To solve the function $y = 2 \cot \left( x - \frac{3\pi}{4} \right)$ using a table of values, we'll choose specific $x$ values, calculate the corresponding $y$ values, and then observe the behavior of the function.

Steps to create the table:

1. Select $x$ values: Choose $x$ values that will give us a variety of points across one period of the cotangent function.
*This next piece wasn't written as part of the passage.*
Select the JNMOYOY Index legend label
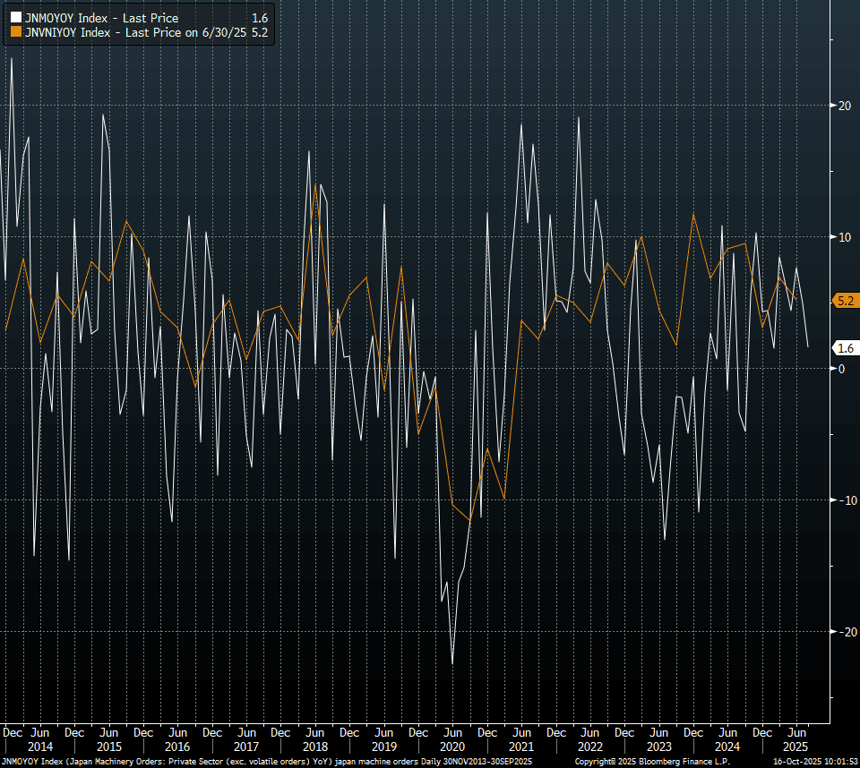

Since the period of the cotangent function is $\pi$, you can select $x$ values over an interval of length $\pi$ starting from $\frac{3\pi}{4}$, where the horizontal shift starts.
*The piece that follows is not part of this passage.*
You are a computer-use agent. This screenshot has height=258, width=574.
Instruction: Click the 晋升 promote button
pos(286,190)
2. Calculate $y$ values: Substitute the selected $x$ values into the function and compute $y$.

Calculation:

Let's pick $x$ values around the interval $\left[\frac{3\pi}{4}, \frac{7\pi}{4}\right]$ to capture one full period:

x & y = 2 \cot \left( x - \frac{3\pi}{4} \right) \\ \hline \frac{3\pi}{4} & 2 \cdot \cot \left( \frac{3\pi}{4} - \frac{3\pi}{4} \right) = 2 \cdot \cot(0) = \text{undefined} \\ \frac{\pi}{2} + \frac{3\pi}{4} = \frac{5\pi}{4} & 2 \cdot \cot \left( \frac{5\pi}{4} - \frac{3\pi}{4} \right) = 2 \cdot \cot\left(\frac{\pi}{2}\right) = 2 \cdot 0 = 0 \\ \pi + \frac{3\pi}{4} = \frac{7\pi}{4} & 2 \cdot \cot \left( \frac{7\pi}{4} - \frac{3\pi}{4} \right) = 2 \cdot \cot(\pi) = 2 \cdot 0 = \text{undefined} \\ \frac{3\pi}{2} + \frac{3\pi}{4} = \frac{9\pi}{4} & 2 \cdot \cot \left( \frac{9\pi}{4} - \frac{3\pi}{4} \right) = 2 \cdot \cot\left(\frac{\pi}{2}\right) = 2 \cdot 0 = 0 \\ \frac{\pi}{4} + \frac{3\pi}{4} = \frac{7\pi}{4} & 2 \cdot \cot \left( \frac{7\pi}{4} - \frac{3\pi}{4} \right) = 2 \cdot \cot\left(\pi\right) = 2 \cdot 0 = \text{undefined} \\ \end{array}$$ ### Table of Values: $$\begin{array}{c|c} x & y = 2 \cot \left( x - \frac{3\pi}{4} \right) \\ \hline \frac{3\pi}{4} & \text{undefined (vertical asymptote)} \\ \frac{5\pi}{4} & 0 \\ \frac{7\pi}{4} & \text{undefined (vertical asymptote)} \\ \frac{9\pi}{4} & 0 \\ \end{array}$$ ### Explanation: - At $$x = \frac{3\pi}{4}$$ and $$x = \frac{7\pi}{4}$$, the function is undefined due to vertical asymptotes. - At $$x = \frac{5\pi}{4}$$ and $$x = \frac{9\pi}{4}$$, the function crosses the x-axis with a value of 0. ### Observation: The cotangent function alternates between positive and negative values around its asymptotes. The table shows that as $$x$$ approaches the asymptotes, the value of $$y$$ tends to $$\infty$$ or $$-\infty$$. Would you like more details or have any other questions? ### Relative Questions: 1. How do vertical asymptotes affect the behavior of the graph? 2. Why is the function undefined at certain $$x$$ values? 3. What happens to the function's value as $$x$$ approaches the vertical asymptotes? 4. How does the period of the function relate to the interval of $$x$$ chosen? 5. How would adding a vertical shift to the function affect the table of values? 6. How can you verify the values obtained in the table using a calculator? 7. What are the key characteristics of the cotangent function's graph based on the table? 8. How does scaling the function vertically by a factor of 2 affect the results? ### Tip: When analyzing trigonometric functions, always consider the presence of asymptotes and zeros, as these greatly influence the function's behavior and graph.